Could you write out each entry exactly as it reads?

*** Data supplied Section Begins ***

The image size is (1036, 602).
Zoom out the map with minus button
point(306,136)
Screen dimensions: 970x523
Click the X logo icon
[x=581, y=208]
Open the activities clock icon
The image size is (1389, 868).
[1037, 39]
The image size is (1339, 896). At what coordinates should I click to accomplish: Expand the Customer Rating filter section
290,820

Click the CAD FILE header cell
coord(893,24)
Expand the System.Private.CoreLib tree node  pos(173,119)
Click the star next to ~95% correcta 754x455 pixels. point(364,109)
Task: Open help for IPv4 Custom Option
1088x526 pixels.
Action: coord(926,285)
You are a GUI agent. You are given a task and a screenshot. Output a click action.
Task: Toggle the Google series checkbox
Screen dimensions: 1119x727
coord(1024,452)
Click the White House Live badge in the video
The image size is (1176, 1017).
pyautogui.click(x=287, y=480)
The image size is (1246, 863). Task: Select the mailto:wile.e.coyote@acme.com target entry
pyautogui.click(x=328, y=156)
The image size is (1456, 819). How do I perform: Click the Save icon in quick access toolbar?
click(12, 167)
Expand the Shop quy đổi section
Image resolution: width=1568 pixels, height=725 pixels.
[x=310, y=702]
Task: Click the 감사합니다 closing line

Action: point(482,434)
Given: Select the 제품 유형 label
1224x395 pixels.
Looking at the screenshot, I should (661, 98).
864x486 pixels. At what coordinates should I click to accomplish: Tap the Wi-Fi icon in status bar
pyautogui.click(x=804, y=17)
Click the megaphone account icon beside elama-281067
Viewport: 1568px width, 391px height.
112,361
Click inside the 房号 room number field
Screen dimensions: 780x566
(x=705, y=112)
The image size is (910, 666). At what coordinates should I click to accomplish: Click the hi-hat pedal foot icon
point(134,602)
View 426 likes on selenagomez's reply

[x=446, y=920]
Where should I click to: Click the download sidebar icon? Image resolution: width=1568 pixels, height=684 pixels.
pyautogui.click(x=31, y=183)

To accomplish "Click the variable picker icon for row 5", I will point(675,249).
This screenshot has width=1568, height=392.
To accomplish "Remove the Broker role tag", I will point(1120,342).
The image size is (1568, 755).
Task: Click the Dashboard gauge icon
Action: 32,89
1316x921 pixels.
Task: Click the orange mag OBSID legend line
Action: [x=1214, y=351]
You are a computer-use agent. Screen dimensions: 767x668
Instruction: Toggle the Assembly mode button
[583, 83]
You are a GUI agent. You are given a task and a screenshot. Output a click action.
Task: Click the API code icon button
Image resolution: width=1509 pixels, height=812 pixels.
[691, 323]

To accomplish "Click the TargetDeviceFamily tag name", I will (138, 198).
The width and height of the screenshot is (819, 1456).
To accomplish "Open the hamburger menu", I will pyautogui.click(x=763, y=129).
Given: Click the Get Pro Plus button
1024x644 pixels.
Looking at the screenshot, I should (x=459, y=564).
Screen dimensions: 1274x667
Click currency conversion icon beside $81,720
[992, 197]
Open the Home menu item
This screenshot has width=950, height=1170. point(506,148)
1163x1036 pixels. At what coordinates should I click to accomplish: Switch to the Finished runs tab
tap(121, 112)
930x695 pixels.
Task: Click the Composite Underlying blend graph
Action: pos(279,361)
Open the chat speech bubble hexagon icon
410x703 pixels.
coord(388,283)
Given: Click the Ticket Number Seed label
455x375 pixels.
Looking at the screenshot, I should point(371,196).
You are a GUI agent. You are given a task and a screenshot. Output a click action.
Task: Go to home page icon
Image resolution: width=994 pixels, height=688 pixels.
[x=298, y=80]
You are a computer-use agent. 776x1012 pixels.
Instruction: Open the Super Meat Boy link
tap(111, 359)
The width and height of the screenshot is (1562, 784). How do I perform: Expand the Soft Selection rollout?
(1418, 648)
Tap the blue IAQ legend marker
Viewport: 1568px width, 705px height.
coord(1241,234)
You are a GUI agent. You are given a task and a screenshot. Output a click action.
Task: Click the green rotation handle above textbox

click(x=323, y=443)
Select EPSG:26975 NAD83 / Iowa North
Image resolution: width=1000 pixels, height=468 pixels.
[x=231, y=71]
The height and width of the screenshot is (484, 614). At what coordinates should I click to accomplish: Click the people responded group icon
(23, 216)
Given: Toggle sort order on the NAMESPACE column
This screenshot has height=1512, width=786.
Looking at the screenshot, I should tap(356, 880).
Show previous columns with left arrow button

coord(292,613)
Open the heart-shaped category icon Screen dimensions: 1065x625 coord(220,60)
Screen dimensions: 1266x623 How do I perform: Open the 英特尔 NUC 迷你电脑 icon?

*** Data supplied Section Ends ***

Your solution:
The image size is (1036, 602).
Zoom out the map with minus button
point(306,136)
Screen dimensions: 970x523
Click the X logo icon
[x=581, y=208]
Open the activities clock icon
The image size is (1389, 868).
[1037, 39]
The image size is (1339, 896). At what coordinates should I click to accomplish: Expand the Customer Rating filter section
290,820

Click the CAD FILE header cell
coord(893,24)
Expand the System.Private.CoreLib tree node  pos(173,119)
Click the star next to ~95% correcta 754x455 pixels. point(364,109)
Task: Open help for IPv4 Custom Option
1088x526 pixels.
Action: coord(926,285)
You are a GUI agent. You are given a task and a screenshot. Output a click action.
Task: Toggle the Google series checkbox
Screen dimensions: 1119x727
coord(1024,452)
Click the White House Live badge in the video
The image size is (1176, 1017).
pyautogui.click(x=287, y=480)
The image size is (1246, 863). Task: Select the mailto:wile.e.coyote@acme.com target entry
pyautogui.click(x=328, y=156)
The image size is (1456, 819). How do I perform: Click the Save icon in quick access toolbar?
click(12, 167)
Expand the Shop quy đổi section
Image resolution: width=1568 pixels, height=725 pixels.
[x=310, y=702]
Task: Click the 감사합니다 closing line

Action: point(482,434)
Given: Select the 제품 유형 label
1224x395 pixels.
Looking at the screenshot, I should (661, 98).
864x486 pixels. At what coordinates should I click to accomplish: Tap the Wi-Fi icon in status bar
pyautogui.click(x=804, y=17)
Click the megaphone account icon beside elama-281067
Viewport: 1568px width, 391px height.
112,361
Click inside the 房号 room number field
Screen dimensions: 780x566
(x=705, y=112)
The image size is (910, 666). At what coordinates should I click to accomplish: Click the hi-hat pedal foot icon
point(134,602)
View 426 likes on selenagomez's reply

[x=446, y=920]
Where should I click to: Click the download sidebar icon? Image resolution: width=1568 pixels, height=684 pixels.
pyautogui.click(x=31, y=183)

To accomplish "Click the variable picker icon for row 5", I will point(675,249).
This screenshot has width=1568, height=392.
To accomplish "Remove the Broker role tag", I will point(1120,342).
The image size is (1568, 755).
Task: Click the Dashboard gauge icon
Action: 32,89
1316x921 pixels.
Task: Click the orange mag OBSID legend line
Action: [x=1214, y=351]
You are a computer-use agent. Screen dimensions: 767x668
Instruction: Toggle the Assembly mode button
[583, 83]
You are a GUI agent. You are given a task and a screenshot. Output a click action.
Task: Click the API code icon button
Image resolution: width=1509 pixels, height=812 pixels.
[691, 323]

To accomplish "Click the TargetDeviceFamily tag name", I will (138, 198).
The width and height of the screenshot is (819, 1456).
To accomplish "Open the hamburger menu", I will pyautogui.click(x=763, y=129).
Given: Click the Get Pro Plus button
1024x644 pixels.
Looking at the screenshot, I should (x=459, y=564).
Screen dimensions: 1274x667
Click currency conversion icon beside $81,720
[992, 197]
Open the Home menu item
This screenshot has width=950, height=1170. point(506,148)
1163x1036 pixels. At what coordinates should I click to accomplish: Switch to the Finished runs tab
tap(121, 112)
930x695 pixels.
Task: Click the Composite Underlying blend graph
Action: pos(279,361)
Open the chat speech bubble hexagon icon
410x703 pixels.
coord(388,283)
Given: Click the Ticket Number Seed label
455x375 pixels.
Looking at the screenshot, I should point(371,196).
You are a GUI agent. You are given a task and a screenshot. Output a click action.
Task: Go to home page icon
Image resolution: width=994 pixels, height=688 pixels.
[x=298, y=80]
You are a computer-use agent. 776x1012 pixels.
Instruction: Open the Super Meat Boy link
tap(111, 359)
The width and height of the screenshot is (1562, 784). How do I perform: Expand the Soft Selection rollout?
(1418, 648)
Tap the blue IAQ legend marker
Viewport: 1568px width, 705px height.
coord(1241,234)
You are a GUI agent. You are given a task and a screenshot. Output a click action.
Task: Click the green rotation handle above textbox

click(x=323, y=443)
Select EPSG:26975 NAD83 / Iowa North
Image resolution: width=1000 pixels, height=468 pixels.
[x=231, y=71]
The height and width of the screenshot is (484, 614). At what coordinates should I click to accomplish: Click the people responded group icon
(23, 216)
Given: Toggle sort order on the NAMESPACE column
This screenshot has height=1512, width=786.
Looking at the screenshot, I should tap(356, 880).
Show previous columns with left arrow button

coord(292,613)
Open the heart-shaped category icon Screen dimensions: 1065x625 coord(220,60)
Screen dimensions: 1266x623 How do I perform: Open the 英特尔 NUC 迷你电脑 icon?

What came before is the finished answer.